Bingo.getMass($molecule, 'is a short forBingo.getWeight($molecule, 'molecular-weight').Bingo.getWeight($molecule, 'molecular-weight')returns the molecular weight.Bingo.getWeight($molecule, 'most-abundant-mass')returns the most abundant mass, which is calculated using most likely isotopic composition for a single random molecule.Bingo.getWeight($molecule, 'monoisotopic-mass')returns the monoisotopic mass, which is calculated using the most abundant isotope of each element.
Here are some examples of using the Bingo.getMass() operator:
select bingo.getMass('C1C=CC=CC=1', '');
select bingo.getWeight(molfile, 'most-abundant-mass') from mytable;
Similarly, bingo.Gross() function returns the gross formula of the given molecule
select bingo.Gross('C1C=CC=CC=1');
select bingo.Gross(molfile) from mytable;
Checking for Correctness
You can use the bingo.CheckMolecule() function to check that molecules are presented in acceptable form. If
the molecule has some problems (unsupported format, exceeded valence, incorrect stereochemistry), the
functions returns a string with the description of the problem. Is the molecule is represented with a correct
Molfile or SMILES string, the function returns null.
select bingo.CheckMolecule($molecule);
select $table.*, bingo.CheckMolecule($column) from $table where bingo.CheckMolecule($column) is not null;
Similarly, you can check reactions for correctness with the bingo.CheckReaction() function:
select bingo.CheckReaction($reaction);
select $table.*, bingo.CheckReaction($column) from $table where bingo.CheckReaction($column) is not null;
Reading Files on Server
The Bingo.FileToText() function accepts a text file path and loads a file from the server file system
to PostgreSQL text.
select bingo.FileToText($path);
Usually you may want to load the query molecule in the following way:
select * form $table where $column @ (bingo.FileToText($path), '')::bingo.sub;
The Bingo.FileToBlob() function accepts a text file path and loads a file from the server file system
to PostgreSQL bytea.
select bingo.FileToBlob($path);
Permissions management
Let the schema name bingo was specified during installation of the Bingo cartridge. Let the user test_user is going to create the bingo index on a table. There are two objects user will work with to create the bingo index.
- Schema bingo. All procedures and functions are signed by a certificate that is mapped to this schema.

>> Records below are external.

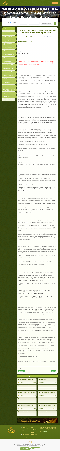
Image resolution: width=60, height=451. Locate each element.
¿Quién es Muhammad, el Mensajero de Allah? (9, 33)
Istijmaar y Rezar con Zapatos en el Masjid (27, 392)
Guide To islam (34, 429)
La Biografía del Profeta (7, 36)
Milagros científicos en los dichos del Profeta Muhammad (9, 90)
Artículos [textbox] (23, 23)
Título (8, 22)
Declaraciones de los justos (8, 68)
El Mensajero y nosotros (7, 50)
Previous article (21, 371)
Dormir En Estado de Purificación (25, 385)
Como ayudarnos (25, 434)
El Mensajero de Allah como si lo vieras (9, 44)
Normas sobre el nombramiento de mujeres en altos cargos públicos (32, 411)
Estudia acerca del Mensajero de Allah (9, 93)
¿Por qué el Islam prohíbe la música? (26, 379)
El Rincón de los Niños (7, 85)
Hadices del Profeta (6, 78)
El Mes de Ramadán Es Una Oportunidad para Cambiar (50, 411)
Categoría (12, 23)
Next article (54, 371)
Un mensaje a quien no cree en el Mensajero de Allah (9, 41)
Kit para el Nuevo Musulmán (8, 71)
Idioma (54, 3)
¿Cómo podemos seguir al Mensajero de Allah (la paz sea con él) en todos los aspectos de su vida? (9, 62)
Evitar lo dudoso (43, 379)
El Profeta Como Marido (7, 96)
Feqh (32, 427)
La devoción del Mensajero (8, 75)
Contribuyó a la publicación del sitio (25, 429)
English (31, 41)
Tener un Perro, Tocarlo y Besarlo (46, 398)
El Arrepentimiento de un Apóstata (25, 398)
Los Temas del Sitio (6, 82)
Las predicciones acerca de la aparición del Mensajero (8, 48)
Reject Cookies (35, 448)
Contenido (14, 22)
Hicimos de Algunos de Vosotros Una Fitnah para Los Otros (30, 405)
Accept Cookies (25, 448)
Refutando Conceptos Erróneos (8, 64)
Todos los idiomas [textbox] (33, 23)
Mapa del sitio (33, 437)
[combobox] (23, 23)
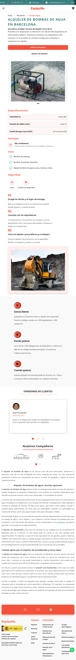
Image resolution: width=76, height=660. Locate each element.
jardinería (60, 522)
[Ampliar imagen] (38, 81)
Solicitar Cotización (38, 47)
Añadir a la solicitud (39, 54)
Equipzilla (37, 8)
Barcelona (21, 15)
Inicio (10, 15)
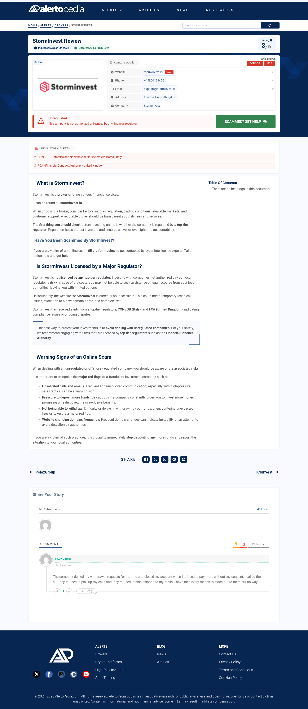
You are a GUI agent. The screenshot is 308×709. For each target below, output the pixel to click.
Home (32, 25)
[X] (36, 674)
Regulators (220, 10)
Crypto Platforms (108, 662)
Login (265, 509)
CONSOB (255, 63)
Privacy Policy (230, 662)
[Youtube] (86, 674)
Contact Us (227, 654)
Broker (38, 62)
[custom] (61, 674)
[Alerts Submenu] (121, 10)
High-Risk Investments (112, 670)
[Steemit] (73, 674)
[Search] (270, 25)
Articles (149, 10)
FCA (269, 63)
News (183, 10)
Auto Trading (105, 677)
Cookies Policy (230, 677)
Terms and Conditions (236, 670)
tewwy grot (63, 558)
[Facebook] (49, 674)
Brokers (61, 25)
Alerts (110, 10)
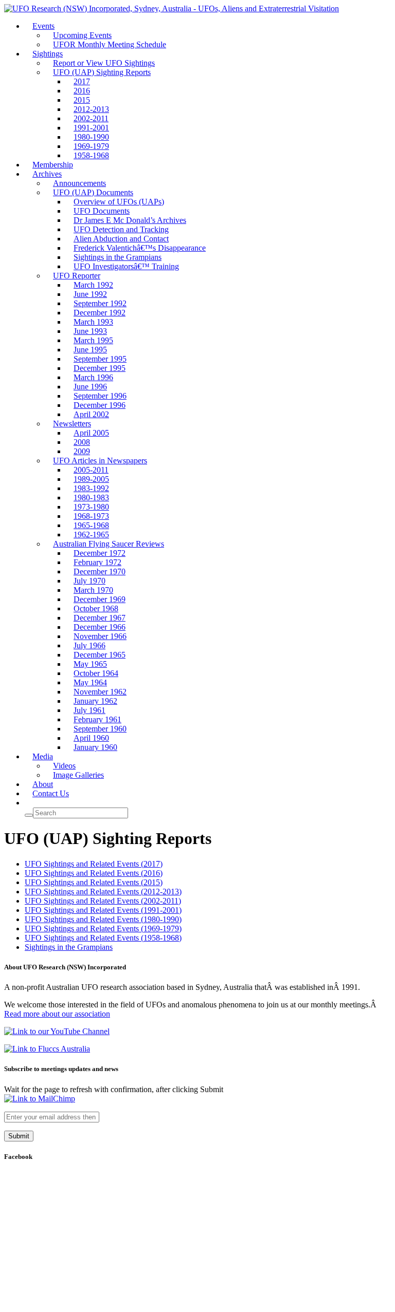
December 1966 (99, 627)
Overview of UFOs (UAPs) (119, 201)
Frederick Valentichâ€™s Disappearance (140, 247)
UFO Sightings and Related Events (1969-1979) (103, 928)
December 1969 (99, 599)
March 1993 (93, 321)
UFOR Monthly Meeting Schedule (109, 44)
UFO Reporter (76, 275)
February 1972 (97, 562)
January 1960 (95, 747)
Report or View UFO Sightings (104, 63)
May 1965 (90, 664)
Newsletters (72, 423)
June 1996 (90, 386)
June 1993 (90, 331)
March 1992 (93, 284)
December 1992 (99, 312)
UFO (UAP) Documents (93, 192)
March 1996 (93, 377)
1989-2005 (91, 479)
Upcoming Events (82, 35)
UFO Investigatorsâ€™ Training (126, 266)
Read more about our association (57, 1013)
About (42, 784)
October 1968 (96, 608)
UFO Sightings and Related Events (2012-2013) (103, 891)
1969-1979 (91, 146)
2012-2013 (91, 109)
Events (43, 26)
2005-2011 (91, 469)
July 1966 (89, 645)
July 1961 (89, 710)
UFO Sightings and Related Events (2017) (94, 863)
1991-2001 (91, 127)
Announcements (79, 183)
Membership (52, 164)
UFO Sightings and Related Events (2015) (94, 882)
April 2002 (91, 414)
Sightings (47, 53)
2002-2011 (91, 118)
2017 (82, 81)
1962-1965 (91, 534)
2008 (82, 442)
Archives (47, 174)
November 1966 (100, 636)
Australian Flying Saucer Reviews (108, 543)
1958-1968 (91, 155)
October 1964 (96, 673)
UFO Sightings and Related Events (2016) (94, 873)
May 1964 (90, 682)
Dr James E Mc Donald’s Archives (130, 220)
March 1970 (93, 590)
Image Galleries (78, 775)
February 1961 (97, 719)
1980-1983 (91, 497)
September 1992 (100, 303)
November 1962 (100, 691)
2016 (82, 90)
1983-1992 (91, 488)
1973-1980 (91, 506)
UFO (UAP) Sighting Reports (102, 72)
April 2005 (91, 432)
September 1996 (100, 395)
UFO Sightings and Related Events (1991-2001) (103, 910)
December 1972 (99, 553)
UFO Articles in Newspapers (100, 460)
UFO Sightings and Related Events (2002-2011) (103, 900)
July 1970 (89, 580)
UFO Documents (102, 211)
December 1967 (99, 617)
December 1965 (99, 654)
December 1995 (99, 368)
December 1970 (99, 571)
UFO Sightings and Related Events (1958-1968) (103, 937)
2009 (82, 451)
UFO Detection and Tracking (121, 229)
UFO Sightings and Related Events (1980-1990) (103, 919)
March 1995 (93, 340)
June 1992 (90, 294)
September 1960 (100, 728)
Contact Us (50, 793)
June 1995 (90, 349)
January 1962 (95, 701)
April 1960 (91, 738)
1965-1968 (91, 525)
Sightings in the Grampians (117, 257)
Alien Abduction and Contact (121, 238)
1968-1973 (91, 516)
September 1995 (100, 358)
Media (42, 756)
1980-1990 (91, 137)
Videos (64, 765)
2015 (82, 100)
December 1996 (99, 405)
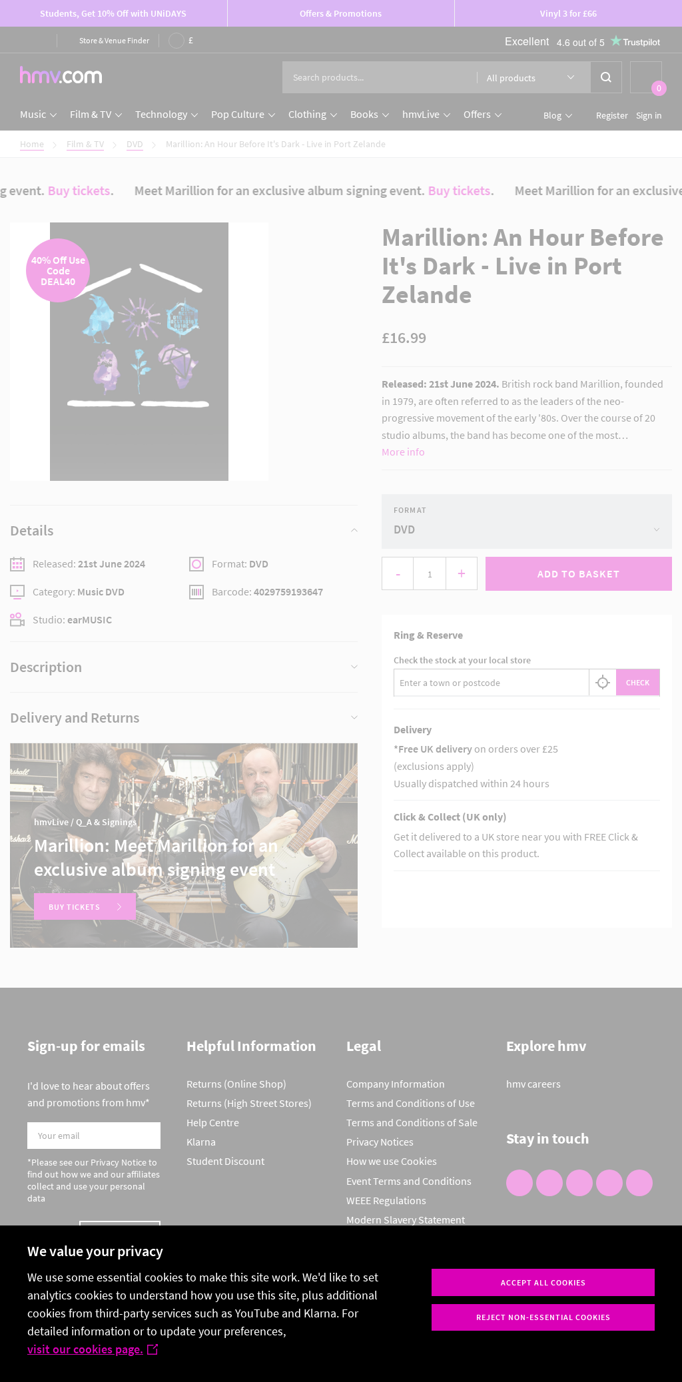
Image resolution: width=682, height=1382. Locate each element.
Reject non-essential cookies (543, 1317)
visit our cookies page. (85, 1349)
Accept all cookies (543, 1282)
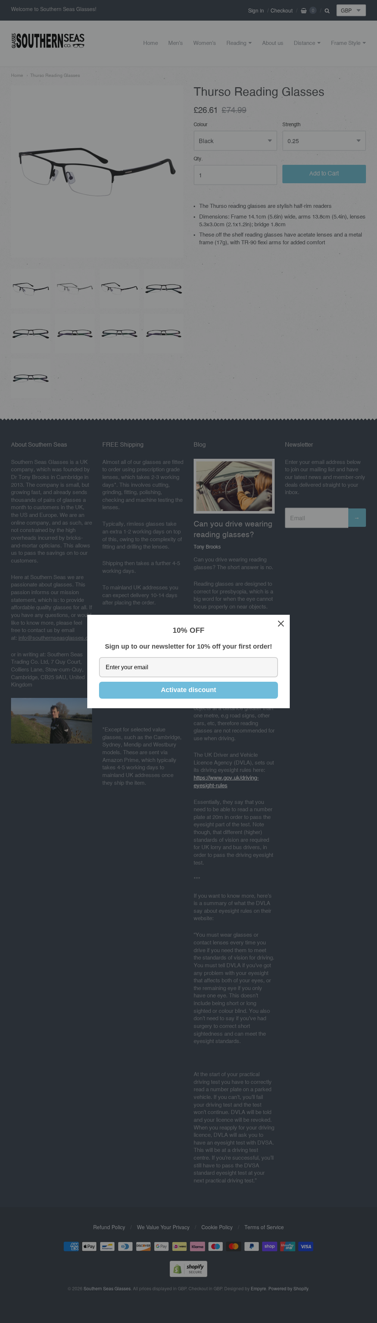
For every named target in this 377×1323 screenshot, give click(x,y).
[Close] (281, 623)
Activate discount (188, 690)
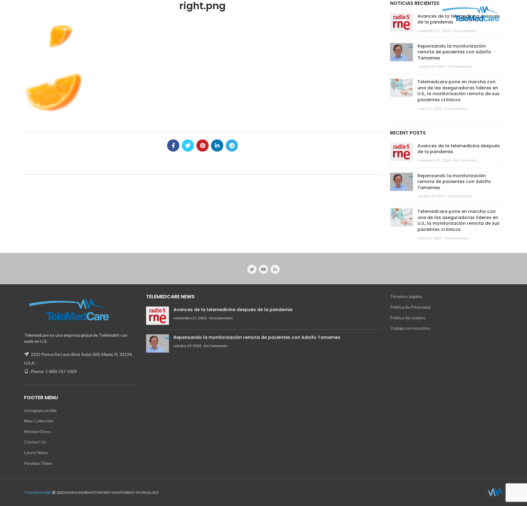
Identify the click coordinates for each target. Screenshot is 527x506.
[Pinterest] (202, 145)
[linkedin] (217, 145)
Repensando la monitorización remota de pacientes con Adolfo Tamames (454, 52)
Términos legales (406, 296)
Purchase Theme (38, 463)
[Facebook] (173, 145)
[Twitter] (188, 145)
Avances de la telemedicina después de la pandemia (459, 149)
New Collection (38, 420)
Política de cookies (407, 317)
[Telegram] (232, 145)
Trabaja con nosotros (410, 328)
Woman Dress (37, 431)
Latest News (36, 452)
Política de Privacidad (410, 307)
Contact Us (35, 441)
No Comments (465, 30)
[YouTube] (263, 269)
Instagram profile (40, 410)
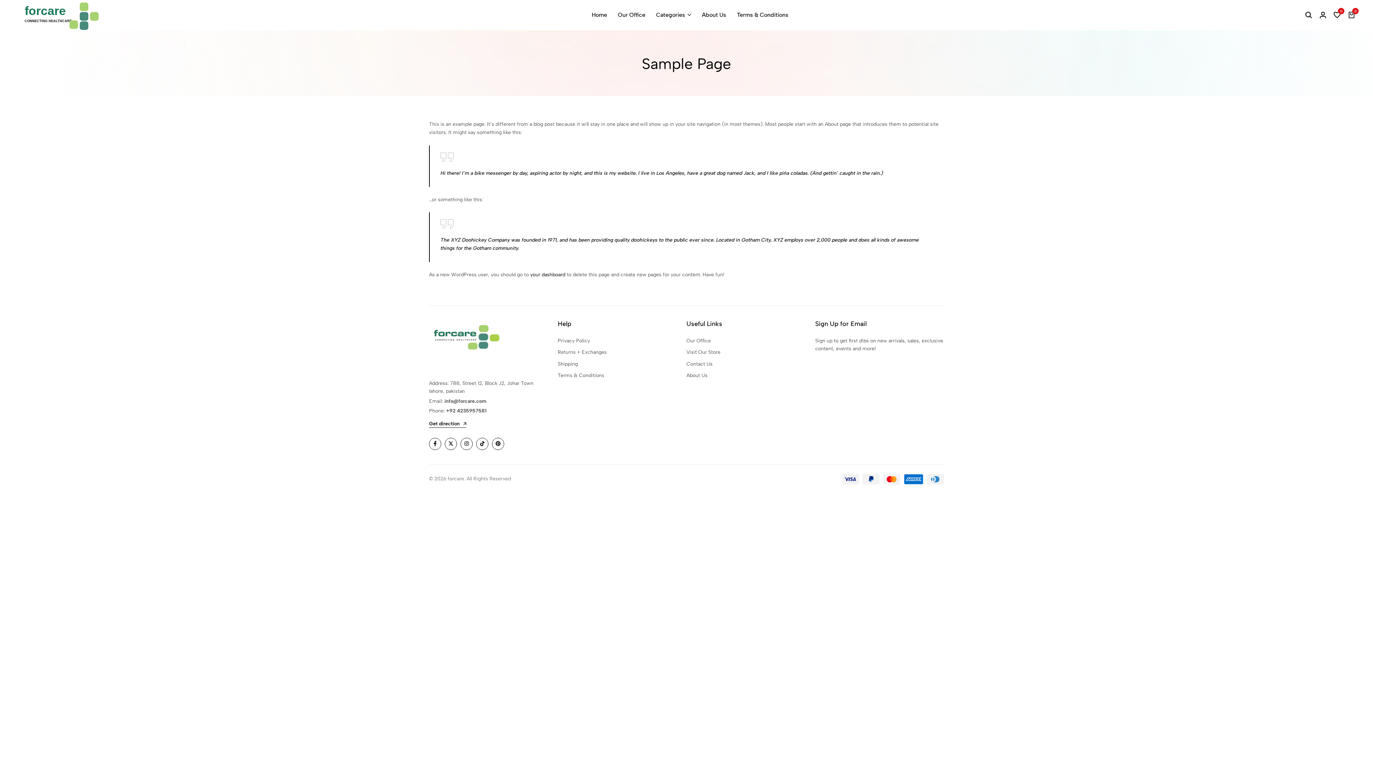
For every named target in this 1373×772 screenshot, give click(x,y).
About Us (714, 14)
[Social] (435, 444)
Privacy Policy (574, 341)
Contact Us (699, 364)
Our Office (631, 14)
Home (599, 14)
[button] (1337, 15)
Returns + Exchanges (582, 352)
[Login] (1323, 15)
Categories (670, 14)
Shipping (568, 364)
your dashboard (547, 275)
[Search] (1308, 15)
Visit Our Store (703, 352)
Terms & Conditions (762, 14)
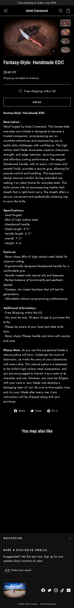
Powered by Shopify (48, 604)
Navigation (12, 538)
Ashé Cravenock (37, 10)
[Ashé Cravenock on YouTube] (69, 590)
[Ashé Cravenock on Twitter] (49, 590)
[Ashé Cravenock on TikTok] (62, 590)
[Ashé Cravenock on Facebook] (43, 590)
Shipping (8, 78)
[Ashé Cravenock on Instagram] (56, 590)
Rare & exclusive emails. (25, 550)
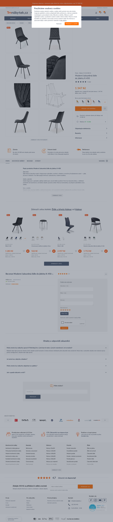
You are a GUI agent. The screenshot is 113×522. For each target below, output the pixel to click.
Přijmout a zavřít (72, 23)
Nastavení (58, 24)
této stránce (63, 20)
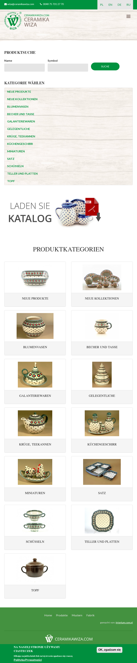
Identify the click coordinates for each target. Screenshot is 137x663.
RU (128, 4)
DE (119, 4)
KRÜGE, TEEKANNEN (21, 136)
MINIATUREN (16, 151)
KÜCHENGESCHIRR (20, 143)
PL (101, 4)
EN (110, 4)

- Two configuration tables bingo.bingo_config and bingo.bingo_tau_config with all the index parameters
So for precise permissions management you need:
- For Bingo index creation your need to grant user test_user usage permissions on the schema bingo
- Add permission to read table bingo.bingo_config and bingo.bingo_tau_config
Set permissions for building the index
grant usage on schema bingo to test_user;
grant select on table bingo.bingo_config to test_user;
grant select on table bingo.bingo_tau_config to test_user;
Maintenance
Obtaining Bingo Version Number
select bingo.GetVersion();
Viewing the Log File
All operation of Bingo is logged into the PostgreSQL native LOG. All error and warning messages (not necessarily visible in SQL session) are logged. Some performance measures of the SQL queries are written to the log as well.